Tarefas e exercícios>
a – Reescreva o trecho do texto de leitura que começa em "Serão tempos de" e termina em "segmentos e setores.", trocando "empresas" por "companhias".
b – Segundo o texto de leitura, a partir de que ano se aguarda uma eventual melhoria?

Texto de leitura>

Serão tempos de cintos apertados e muita criatividade para ao menos manter os resultados conquistados, aguardando uma eventual melhoria a partir de 2016
Tenho escutado prognósticos sobre economia e politica, com consequências no mínimo desoladoras para as empresas. Vale salientar que há outras variáveis que podem trazer eventuais oportunidades em mercados de nicho, parcerias e reduções de custo, conhecidas como variáveis econômicas, sociais, demográficas, tecnológicas e ambientais. Irei explorá-las a seguir utilizando o varejo como fundo, porém aplicáveis e customizáveis a praticamente todos os segmentos e setores.
Variáveis econômicas: o varejo foi um dos setores que melhor aproveitou o crescimento da economia brasileira. A combinação: juros baixos, crédito fácil e pleno emprego fez com que as vendas do setor crescessem a taxas de tigres asiáticos em todas as categorias, incluindo bens de consumo duráveis. Hoje a situação se reverte com outra equação, esta maligna: juros em alta, crédito restrito, inadimplência e aumento na taxa de desemprego.
O segmento de bens de consumo duráveis será afetado mais duramente, face as explicações do parágrafo anterior. Quanto às demais categorias, poderá haver uma mudança para marcas próprias ou produtos de qualidade e preços inferiores. Não obstante valorizarem a qualidade, é melhor comprar uma marca mais em conta que abandonar a categoria conquistada. Aumentar o portfólio e promover as marcas próprias podem ser boas estratégias.
Variáveis sociais: a ascensão da Classe C foi outro impulsionador do varejo na ultima década, conjuntamente com a variável econômica. O cenário futuro aponta que esta classe terá maior dificuldade para ascender na pirâmide, o mesmo ocorrendo com os níveis inferiores. A diminuição na geração de empregos, aliada ao achatamento dos salários face as pressões inflacionária escasseará a chegada de novos clientes, tão bem recebidos na era Lula.

(Registros de uma coleta de dados)
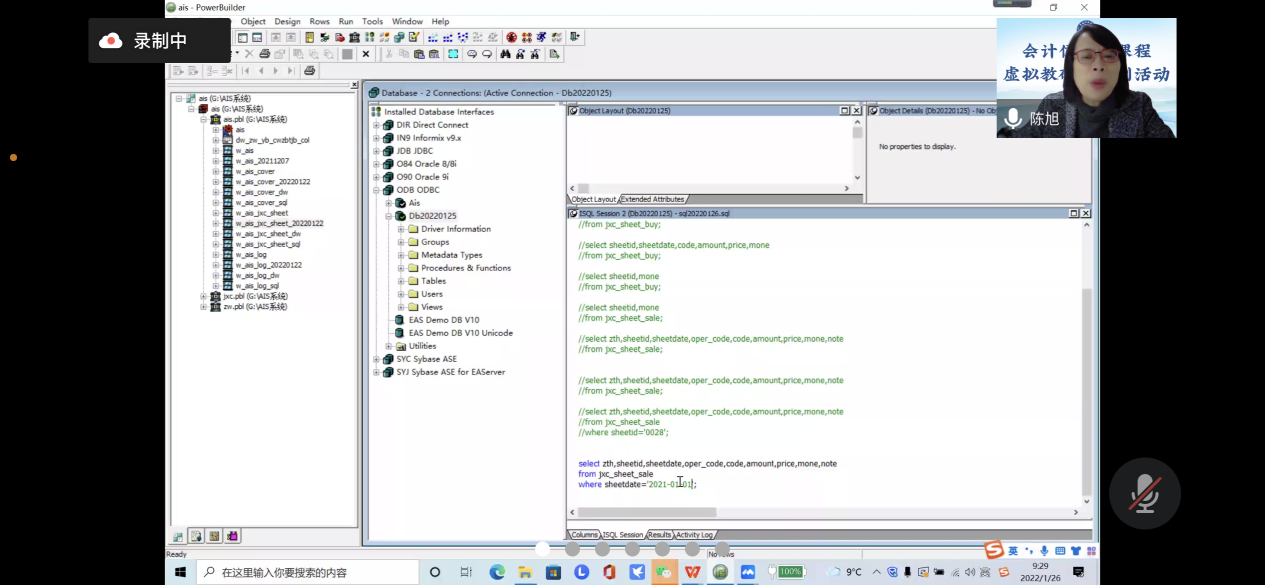Image resolution: width=1265 pixels, height=585 pixels.
Task: Switch to the Results tab
Action: [659, 535]
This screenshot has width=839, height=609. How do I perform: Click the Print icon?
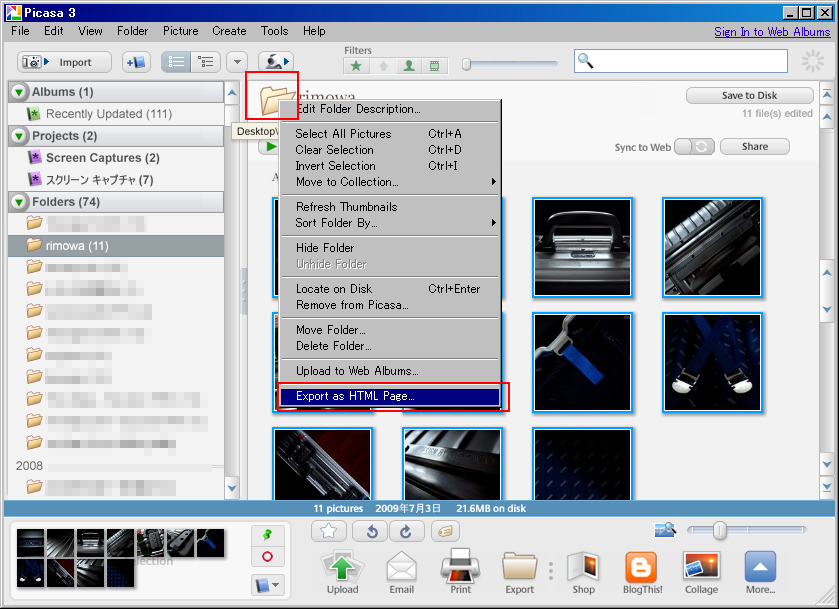[460, 567]
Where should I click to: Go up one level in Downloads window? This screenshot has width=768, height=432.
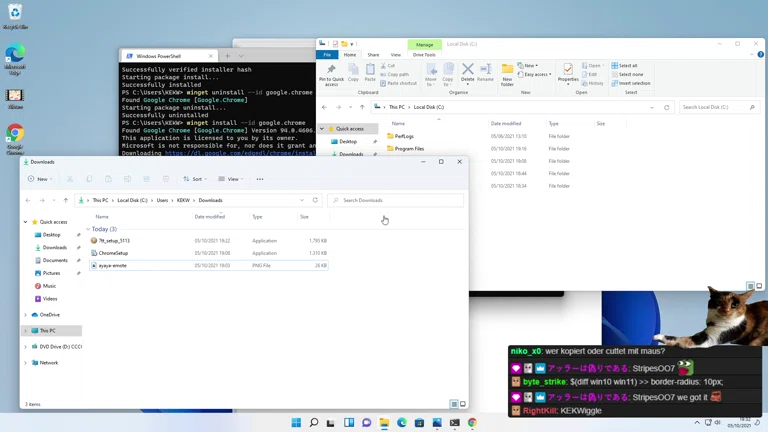pos(66,200)
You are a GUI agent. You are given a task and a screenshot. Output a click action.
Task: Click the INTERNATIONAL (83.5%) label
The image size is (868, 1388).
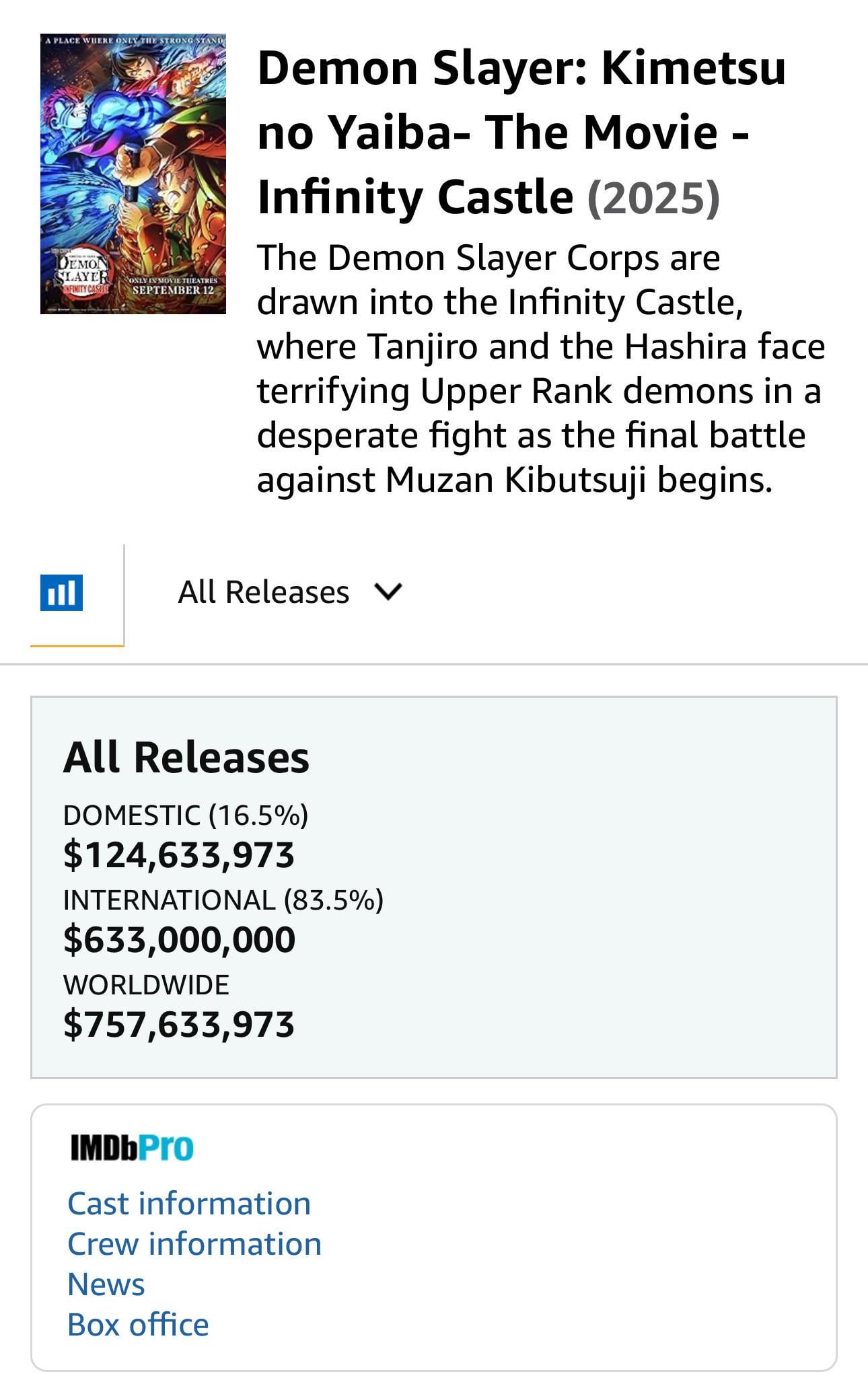pyautogui.click(x=223, y=900)
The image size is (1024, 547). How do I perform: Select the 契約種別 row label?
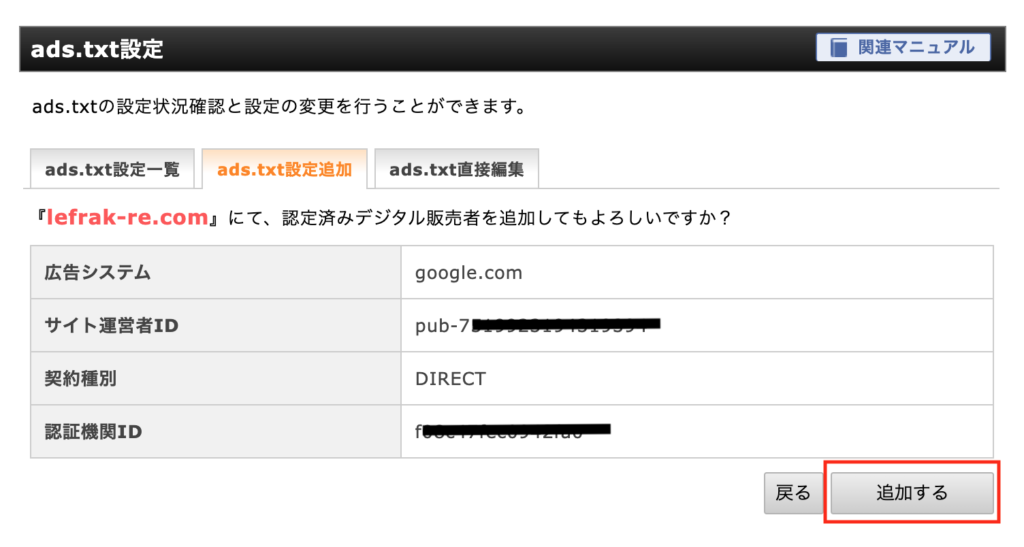pyautogui.click(x=216, y=379)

Respostas por tarefa>
a –
Serão tempos de cintos apertados e muita criatividade para ao menos manter os resultados conquistados, aguardando uma eventual melhoria a partir de 2016
Tenho escutado prognósticos sobre economia e politica, com consequências no mínimo desoladoras para as companhias. Vale salientar que há outras variáveis que podem trazer eventuais oportunidades em mercados de nicho, parcerias e reduções de custo, conhecidas como variáveis econômicas, sociais, demográficas, tecnológicas e ambientais. Irei explorá-las a seguir utilizando o varejo como fundo, porém aplicáveis e customizáveis a praticamente todos os segmentos e setores.

b – A partir de 2016.